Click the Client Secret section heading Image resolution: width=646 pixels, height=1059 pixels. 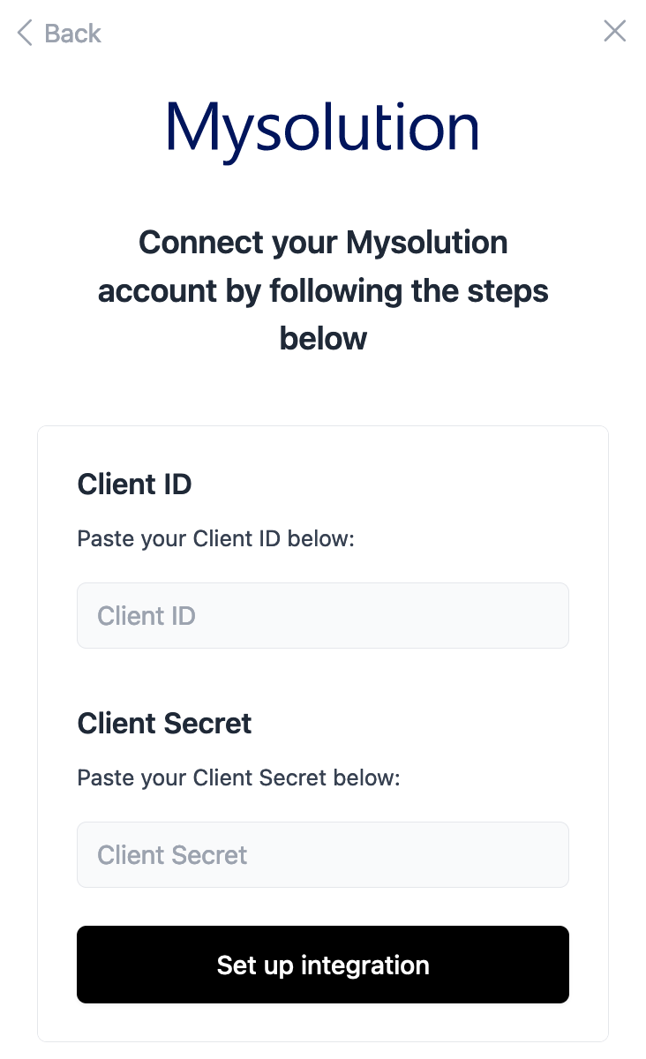point(164,724)
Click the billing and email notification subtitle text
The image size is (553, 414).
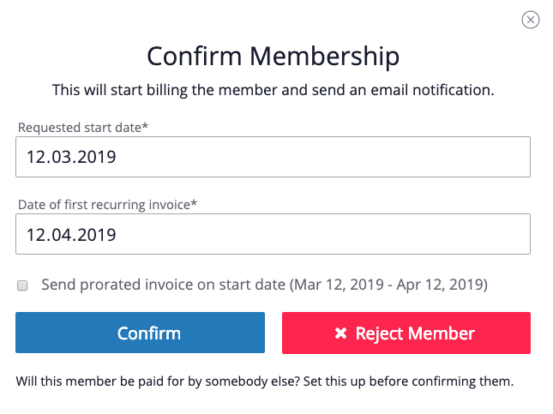(273, 90)
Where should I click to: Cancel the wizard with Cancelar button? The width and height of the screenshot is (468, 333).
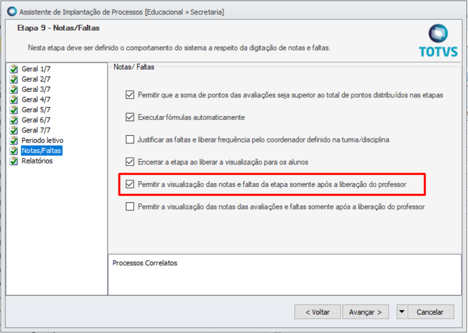[429, 312]
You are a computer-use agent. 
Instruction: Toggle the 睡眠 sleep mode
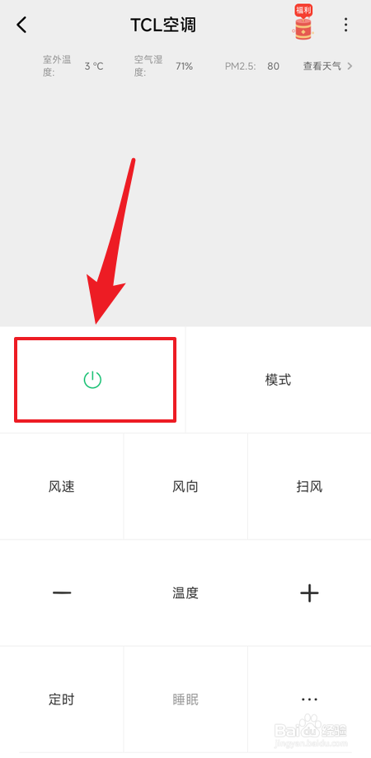point(186,699)
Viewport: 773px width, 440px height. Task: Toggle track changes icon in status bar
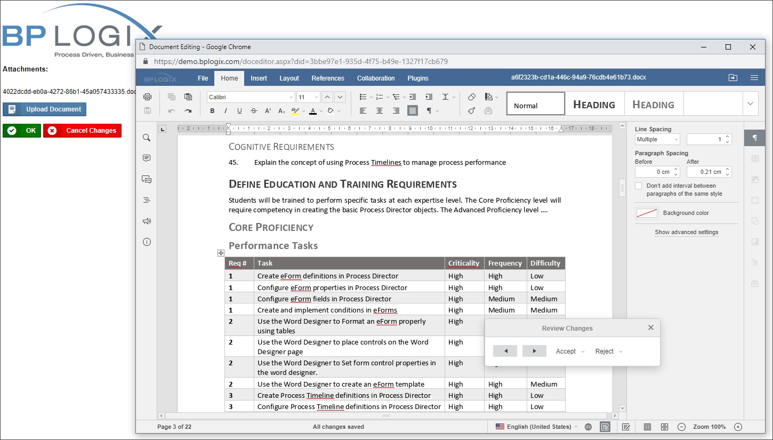point(626,427)
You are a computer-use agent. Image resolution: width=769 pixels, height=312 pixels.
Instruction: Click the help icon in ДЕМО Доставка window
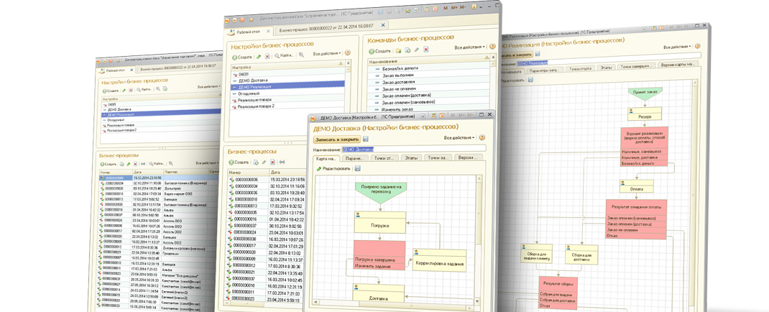pos(484,137)
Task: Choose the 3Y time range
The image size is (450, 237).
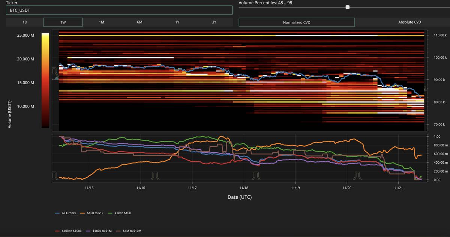Action: tap(214, 22)
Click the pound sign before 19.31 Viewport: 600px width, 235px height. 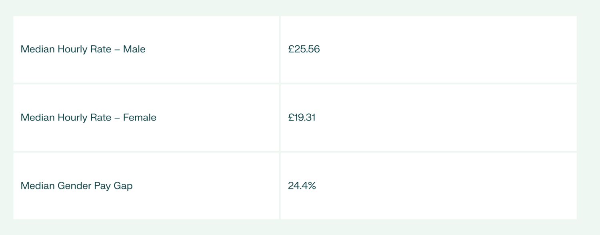click(x=291, y=118)
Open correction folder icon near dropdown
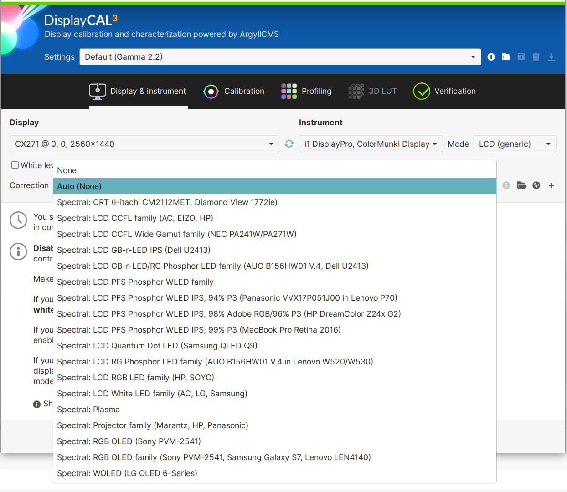The width and height of the screenshot is (567, 492). 521,185
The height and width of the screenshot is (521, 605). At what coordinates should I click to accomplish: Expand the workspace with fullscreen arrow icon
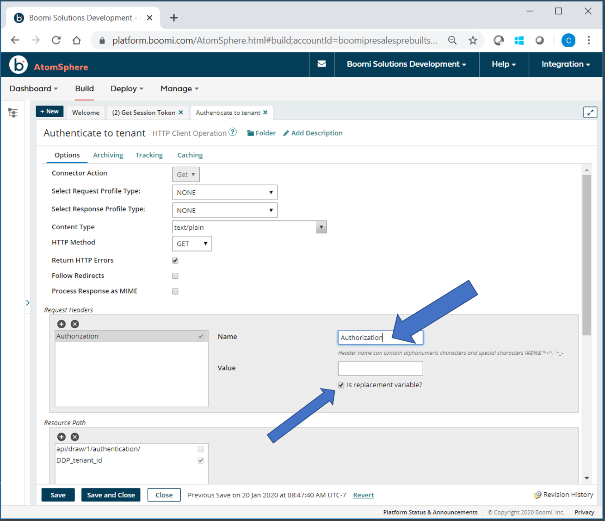pyautogui.click(x=590, y=112)
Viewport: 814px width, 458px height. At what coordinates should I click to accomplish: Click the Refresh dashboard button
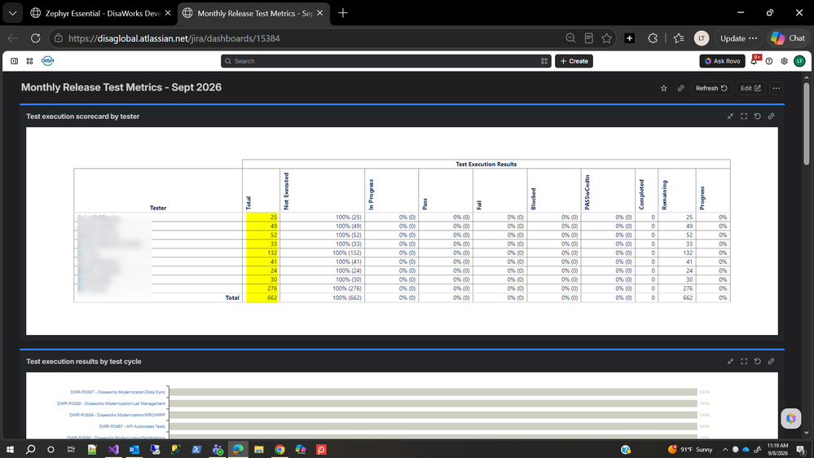coord(711,88)
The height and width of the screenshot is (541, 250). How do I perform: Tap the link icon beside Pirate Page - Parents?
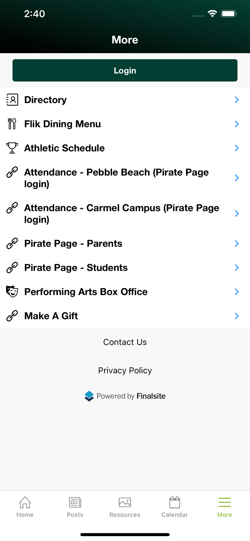click(12, 243)
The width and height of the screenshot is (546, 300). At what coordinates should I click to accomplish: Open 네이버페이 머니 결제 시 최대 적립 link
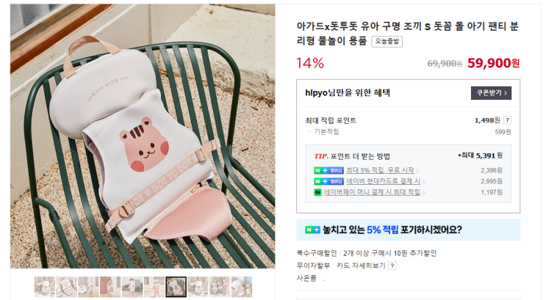[372, 192]
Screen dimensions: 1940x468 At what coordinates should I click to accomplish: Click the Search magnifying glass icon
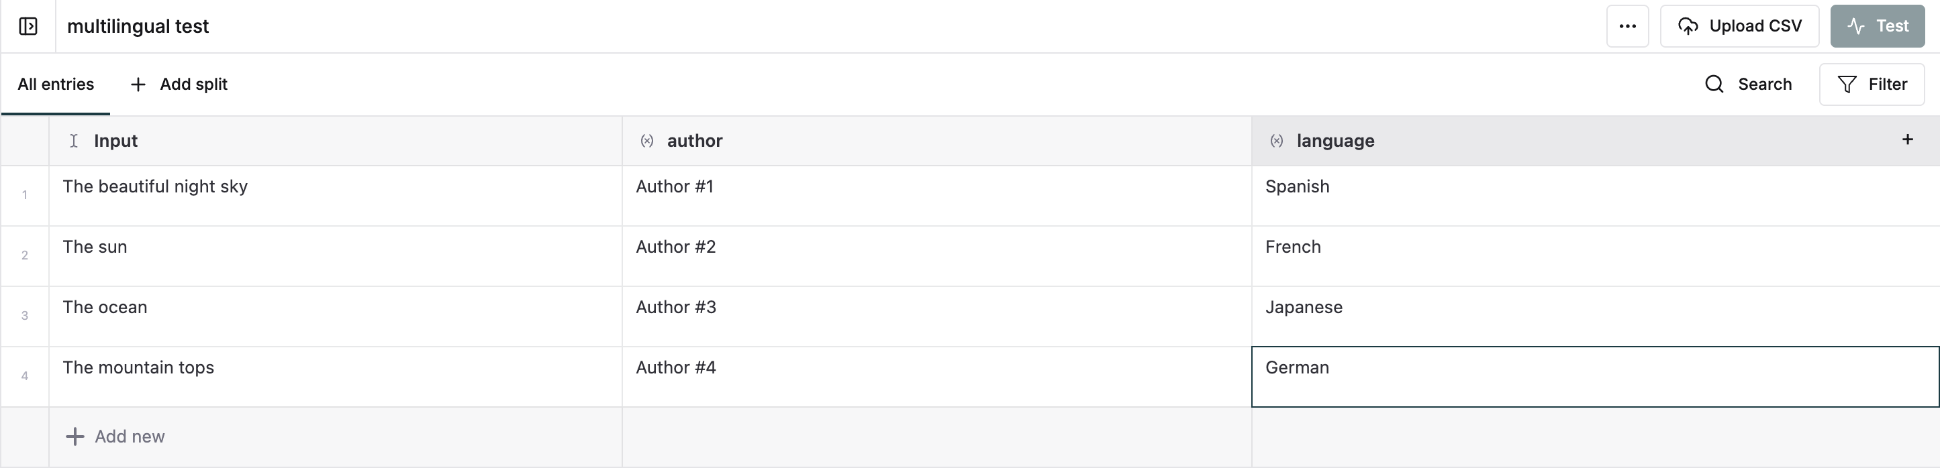1714,84
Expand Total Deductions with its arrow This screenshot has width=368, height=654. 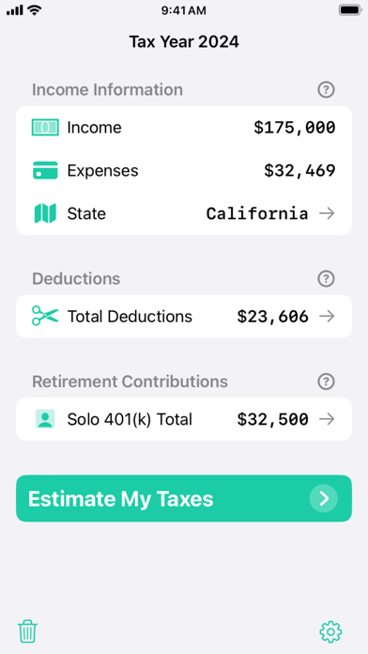(327, 316)
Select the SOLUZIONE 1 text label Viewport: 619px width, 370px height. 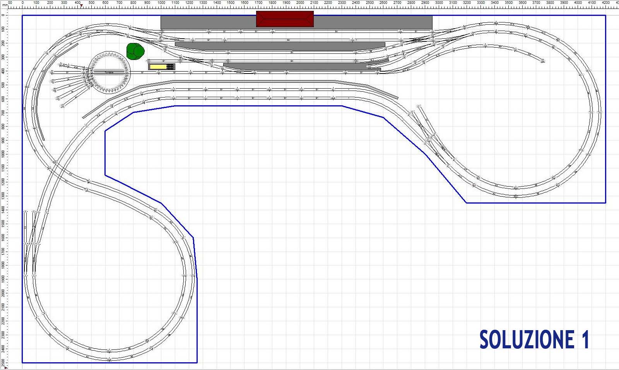pos(534,340)
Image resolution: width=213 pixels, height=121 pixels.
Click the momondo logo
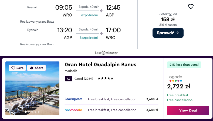point(73,110)
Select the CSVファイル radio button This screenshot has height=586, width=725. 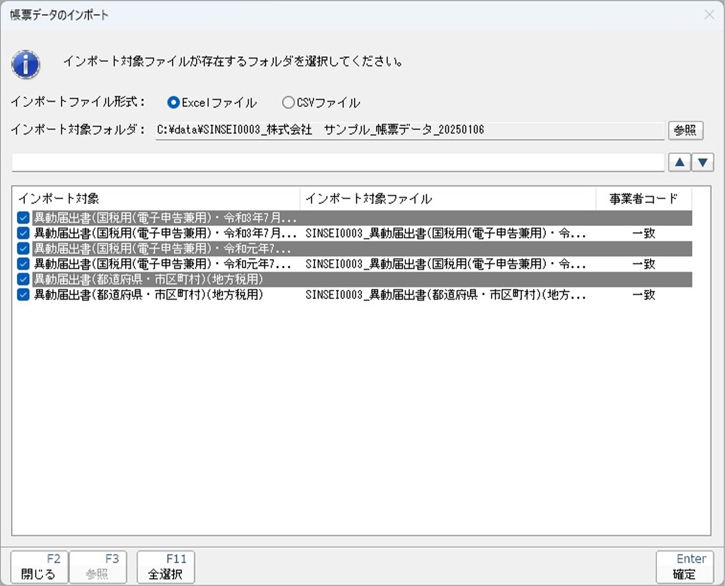point(288,103)
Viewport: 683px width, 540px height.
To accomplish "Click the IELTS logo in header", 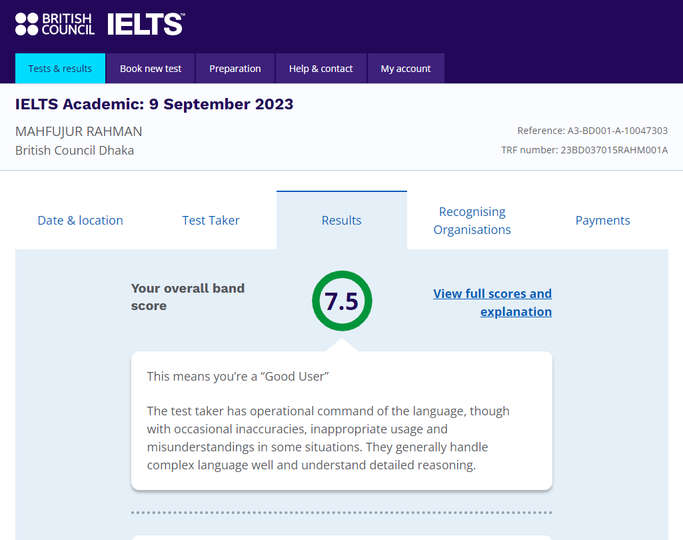I will pyautogui.click(x=145, y=24).
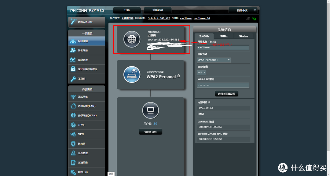
Task: Switch to the Status tab
Action: click(x=244, y=36)
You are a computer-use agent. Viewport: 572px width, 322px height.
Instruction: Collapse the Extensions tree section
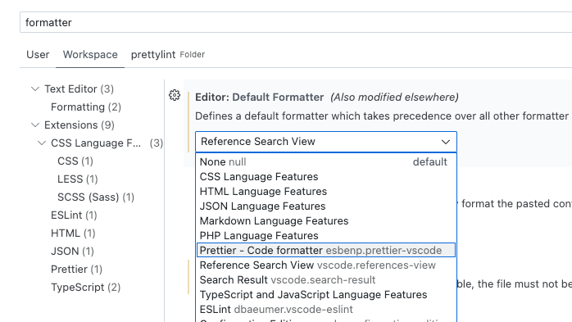pyautogui.click(x=35, y=125)
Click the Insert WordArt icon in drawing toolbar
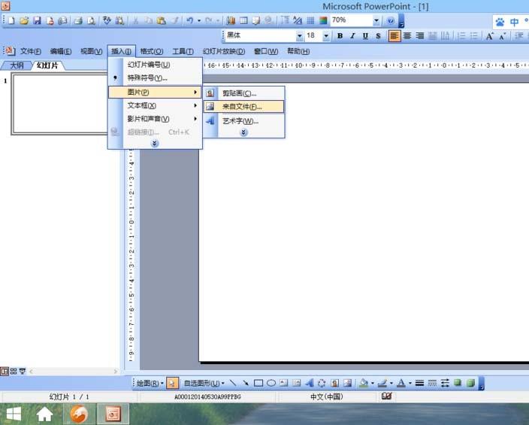Screen dimensions: 529x425 309,383
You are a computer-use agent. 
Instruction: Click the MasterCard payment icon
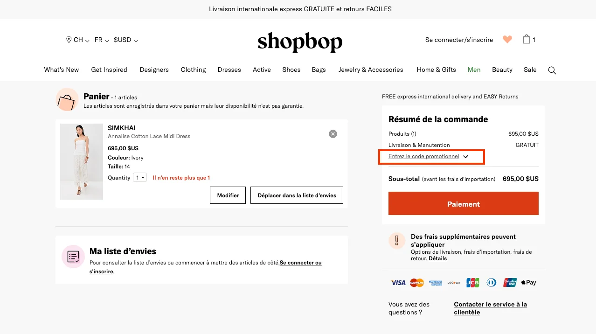click(416, 282)
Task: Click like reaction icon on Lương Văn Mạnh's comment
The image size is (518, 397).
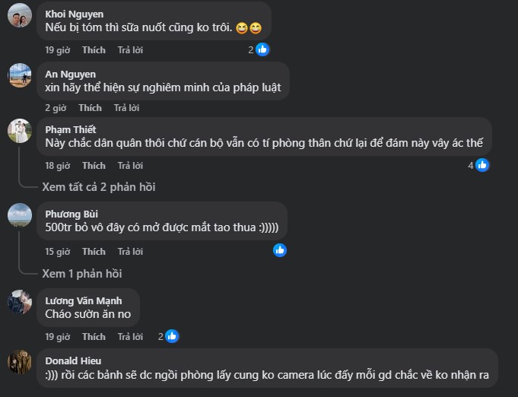Action: tap(172, 336)
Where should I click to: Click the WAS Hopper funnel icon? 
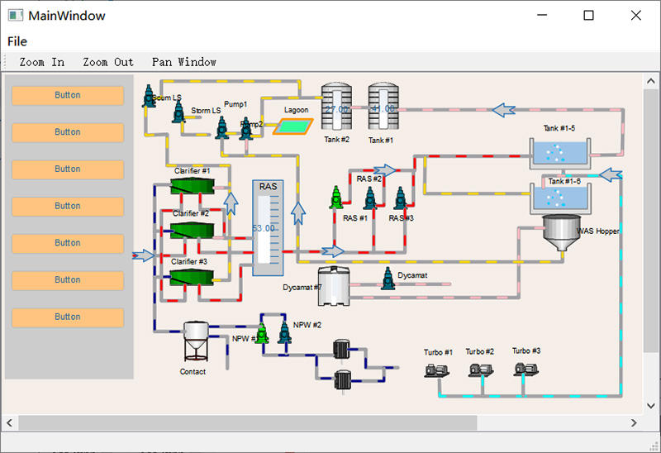561,236
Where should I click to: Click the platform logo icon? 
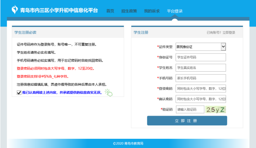[x=15, y=9]
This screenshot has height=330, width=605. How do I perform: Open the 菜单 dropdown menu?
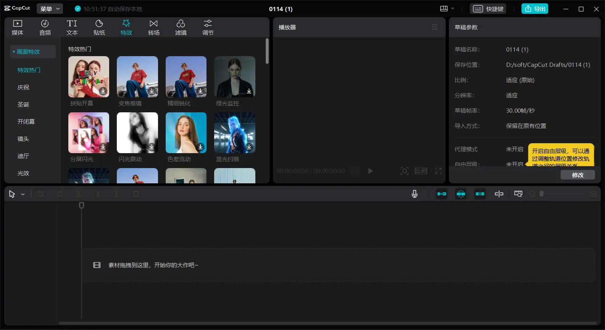[50, 9]
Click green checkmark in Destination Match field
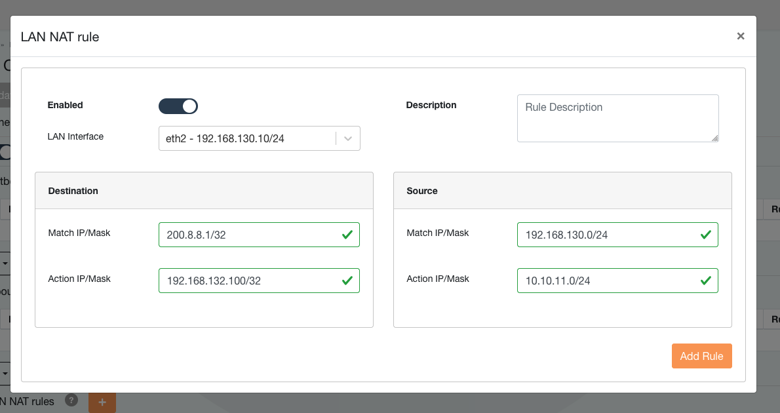This screenshot has width=780, height=413. [347, 235]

★ ★ ★

(Your goal): Please copy, exactly as written, the lines from the one that contains "Task: Click like" through the end of the records, both ends included. Do not include the pictures.

(Your solution):
Task: Click like reaction icon on Lương Văn Mạnh's comment
The image size is (518, 397).
Action: tap(172, 336)
Where should I click to: Click the WAS Hopper funnel icon? 
561,236
Where should I click to: Click the platform logo icon? 
[x=15, y=9]
This screenshot has height=330, width=605. How do I perform: Open the 菜单 dropdown menu?
[50, 9]
Click green checkmark in Destination Match field
This screenshot has width=780, height=413. [347, 235]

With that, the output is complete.